Nous y voilà, enfin. Les cinémas rouvrent ce 19 mai et avec eux beaucoup de films dont la distribution a été sabrée en cours de route, ou d’autres qui ont dû reporter leur sortie initiale. Parmi ces derniers il y a Slalom, le premier long métrage de Charlène Favier. Celle qui était dans le milieu du sport à l’adolescence raconte ici un film qu’elle dit « irrigué de [son] histoire personnelle », tentant de briser l’omerta sur le harcèlement sexuel dans le sport, n’en déplaise à certains dirigeants sportifs et politiques.
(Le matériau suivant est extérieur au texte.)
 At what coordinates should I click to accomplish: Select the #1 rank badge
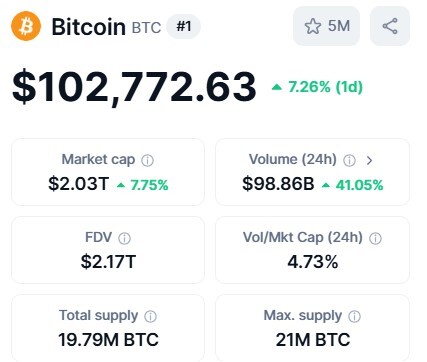click(184, 26)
A quelques jours enfin de la sortie du film qui était dans la sélection officielle 2020 du Festival de Cannes, c’est le moment d’en parler.
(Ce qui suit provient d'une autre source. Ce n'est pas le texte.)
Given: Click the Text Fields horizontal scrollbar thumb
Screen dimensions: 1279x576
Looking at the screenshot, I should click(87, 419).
À 15 ans, Lyz (incarnée par Noée Abita) réalise un rêve : elle intègre une section ski-études d’un prestigieux lycée. Elle tombe rapidement face à Fred (joué par Jérémie Renier), un ancien champion de ski chargé d’enseigner sa discipline. Convaincu du talent de Lyz, il la prend sous son aile, un soutien qui se transforme vite en une emprise insupportable pour la jeune sportive.

Un monde suffocant
Slalom est un film étonnant, doté d’une pudeur qui rend son récit encore plus marquant. La violence n’y est que suggérée, rarement montrée frontalement, mais elle est omniprésente alors qu’on sent l’étau se resserrer sur la jeune sportive que Charlène Favier raconte. On y découvre l’emprise d’un entraîneur sur sa future championne, qui s’immisce dans sa vie privée en la faisant rêver d’un futur fait de gloire, la convaincant que tout est pour son bien et qu’un jour, ses efforts paieront. Il y a évidemment une relation d’autorité, puisque la position de l’entraîneur lui permet de contrôler le mode de vie de la jeune femme, allant jusqu’à décider pour elle ce qui serait le mieux pour sa future carrière. La cinéaste n’épargne aucune horreur, avec ce sentiment de suffoquer alors que la narration se fait peu à peu plus pressante, plus forte, sans jamais perdre le fil de la violence d’une situation qu’elle raconte au travers de sa propre expérience. Le harcèlement et la violence sexuelle, et tous leurs mécanismes pernicieux sont expliqués très justement, dans un film qui saisit la question sous un angle particulièrement captivant. Cet angle, c’est celui d’une future championne qui a des étoiles plein les yeux, dont l’isolement au sein d’une école « d’excellence » annihile tout échappatoire.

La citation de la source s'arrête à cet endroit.